First ever open hub for data enthusiasts to collaborate and innovate. A platform to explore, share, and contribute to a vast collection of datasets. Through robust quality control and innovative technologies like blockchain verification, opendatabay ensures the authenticity and reliability of datasets, empowering users to make data-driven decisions with confidence. Leverage cutting-edge AI technologies to enhance the data exploration, analysis, and discovery experience.
From intelligent search and recommendations to automated data productisation and quotation, Opendatabay AI-driven features streamline the data workflow. Finding the data you need shouldn't be a complex. Opendatabay simplifies the data acquisition process with an intuitive interface and robust search tools. Effortlessly explore, discover, and access the data you need, allowing you to focus on extracting valuable insights. Opendatabay breaks new ground with a dedicated, AI-generated, synthetic datasets.
Leverage these privacy-preserving datasets for training and testing AI models without compromising sensitive information. Opendatabay prioritizes transparency by providing detailed metadata, provenance information, and usage guidelines for each dataset, ensuring users have a comprehensive understanding of the data they're working with. By leveraging a powerful combination of distributed ledger technology and rigorous third-party audits Opendatabay ensures the authenticity and reliability of every dataset. Security is at the core of Opendatabay. Marketplace implements stringent security measures, including encryption, access controls, and regular vulnerability assessments, to safeguard your data and protect your privacy.
Show drafts
volume_up
Empowering the Data Analytics Ecosystem: A Laser Focus on Value
The data analytics ecosystem thrives when every component functions at its peak, unlocking the true potential of data. Here's a laser focus on key areas for an empowered ecosystem:
1. Democratize Access, Not Data:
Granular Access Controls: Provide users with self-service tools tailored to their specific needs, preventing data overload and misuse.
Data Catalogs: Implement robust data catalogs for easy discovery and understanding of available data sources.
2. Foster Collaboration with Clear Roles:
Data Mesh Architecture: Break down data silos by creating a distributed data ownership model with clear ownership and responsibilities.

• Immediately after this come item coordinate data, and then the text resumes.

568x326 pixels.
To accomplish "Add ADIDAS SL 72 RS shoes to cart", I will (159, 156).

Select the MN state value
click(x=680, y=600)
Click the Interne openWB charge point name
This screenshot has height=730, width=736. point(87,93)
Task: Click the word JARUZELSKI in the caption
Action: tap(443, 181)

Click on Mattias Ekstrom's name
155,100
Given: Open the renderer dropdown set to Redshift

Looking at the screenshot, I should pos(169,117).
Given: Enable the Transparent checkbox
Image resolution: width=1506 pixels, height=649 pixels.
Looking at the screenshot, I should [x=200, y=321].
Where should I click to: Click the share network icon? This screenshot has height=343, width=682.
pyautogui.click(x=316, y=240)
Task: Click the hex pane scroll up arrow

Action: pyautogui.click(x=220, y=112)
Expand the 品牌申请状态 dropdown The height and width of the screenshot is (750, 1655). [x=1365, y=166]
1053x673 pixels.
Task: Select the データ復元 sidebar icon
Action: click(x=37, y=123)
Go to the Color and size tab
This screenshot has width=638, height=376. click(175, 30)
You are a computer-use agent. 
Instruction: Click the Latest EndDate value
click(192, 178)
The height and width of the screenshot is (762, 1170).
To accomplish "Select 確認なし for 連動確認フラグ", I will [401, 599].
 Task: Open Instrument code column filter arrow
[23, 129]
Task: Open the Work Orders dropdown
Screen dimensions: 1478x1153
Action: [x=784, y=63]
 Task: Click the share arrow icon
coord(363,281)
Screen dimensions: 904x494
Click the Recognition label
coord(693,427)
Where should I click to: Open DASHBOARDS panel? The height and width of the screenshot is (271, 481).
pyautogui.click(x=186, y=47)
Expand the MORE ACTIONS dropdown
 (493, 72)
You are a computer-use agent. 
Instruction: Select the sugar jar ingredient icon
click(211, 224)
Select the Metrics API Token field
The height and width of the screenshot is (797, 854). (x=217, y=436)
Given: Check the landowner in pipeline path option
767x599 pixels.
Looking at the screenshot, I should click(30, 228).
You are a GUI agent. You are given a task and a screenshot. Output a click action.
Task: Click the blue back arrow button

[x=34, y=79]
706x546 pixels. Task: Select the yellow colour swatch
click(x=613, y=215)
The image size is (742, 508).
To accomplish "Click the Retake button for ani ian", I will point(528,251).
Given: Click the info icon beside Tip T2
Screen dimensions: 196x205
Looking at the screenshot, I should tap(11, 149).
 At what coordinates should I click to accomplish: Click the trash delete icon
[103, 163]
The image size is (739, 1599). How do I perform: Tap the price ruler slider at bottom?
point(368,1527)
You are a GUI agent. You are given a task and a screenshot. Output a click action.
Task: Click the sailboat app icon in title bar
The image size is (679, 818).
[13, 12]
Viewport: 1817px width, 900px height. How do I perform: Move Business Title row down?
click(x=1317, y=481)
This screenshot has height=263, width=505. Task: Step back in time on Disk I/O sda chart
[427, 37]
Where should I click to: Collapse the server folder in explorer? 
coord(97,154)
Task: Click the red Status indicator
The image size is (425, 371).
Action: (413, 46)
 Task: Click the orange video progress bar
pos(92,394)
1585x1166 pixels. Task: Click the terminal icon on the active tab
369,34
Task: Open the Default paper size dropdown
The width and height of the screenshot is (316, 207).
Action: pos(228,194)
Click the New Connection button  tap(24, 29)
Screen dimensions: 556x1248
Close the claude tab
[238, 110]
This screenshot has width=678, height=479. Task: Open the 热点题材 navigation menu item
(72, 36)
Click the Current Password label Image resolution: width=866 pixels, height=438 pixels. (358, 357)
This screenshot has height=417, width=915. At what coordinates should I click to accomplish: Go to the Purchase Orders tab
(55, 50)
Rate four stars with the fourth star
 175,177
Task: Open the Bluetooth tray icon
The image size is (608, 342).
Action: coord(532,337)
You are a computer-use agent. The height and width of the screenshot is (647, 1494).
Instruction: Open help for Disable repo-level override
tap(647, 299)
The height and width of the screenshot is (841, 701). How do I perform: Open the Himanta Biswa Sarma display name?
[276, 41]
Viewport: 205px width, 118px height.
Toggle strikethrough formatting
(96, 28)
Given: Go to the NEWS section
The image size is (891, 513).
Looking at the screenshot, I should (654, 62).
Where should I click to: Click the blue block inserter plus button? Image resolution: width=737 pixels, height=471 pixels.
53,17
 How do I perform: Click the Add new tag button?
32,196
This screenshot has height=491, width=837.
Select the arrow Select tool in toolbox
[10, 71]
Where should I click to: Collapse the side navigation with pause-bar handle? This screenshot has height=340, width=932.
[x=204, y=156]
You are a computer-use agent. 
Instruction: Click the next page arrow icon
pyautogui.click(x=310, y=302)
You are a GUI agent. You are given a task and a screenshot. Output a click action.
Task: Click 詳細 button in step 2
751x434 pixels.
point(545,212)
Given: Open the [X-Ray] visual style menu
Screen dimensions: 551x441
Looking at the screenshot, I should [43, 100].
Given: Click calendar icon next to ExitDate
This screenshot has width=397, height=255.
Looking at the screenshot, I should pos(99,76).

Collaborative Workspaces: Utilize interactive platforms where data scientists, analysts, and domain experts can work seamlessly together.
3. Leverage Advanced Analytics Strategically:
AI-powered Automation: Automate repetitive tasks like data cleaning and feature engineering, freeing up data talent for higher-level analysis.
Right-Tool Selection: Strategically choose the most effective advanced analytics techniques (e.g., AI, ML) based on specific business problems.
4. Prioritize Data Quality with Automation:
Automated Data Validation: Implement automated data quality checks to identify and rectify errors at the source, minimizing downstream issues.
Data Lineage Tracking: Track the flow of data throughout the ecosystem, ensuring transparency and facilitating root cause analysis for errors.
5. Cultivate a Data-Driven Mindset:
Metrics-Driven Performance Management: Align KPIs and performance metrics with data-driven insights to ensure actionable decision making.
Data Storytelling Workshops: Equip stakeholders with the skills to translate complex data findings into compelling narratives that drive action.
Benefits of a Precise Ecosystem:
Sharpened Focus: Precise access and clear roles ensure everyone works with the most relevant data, maximizing efficiency.
Actionable Insights: Strategic analytics and automated quality checks lead to more reliable and actionable data insights.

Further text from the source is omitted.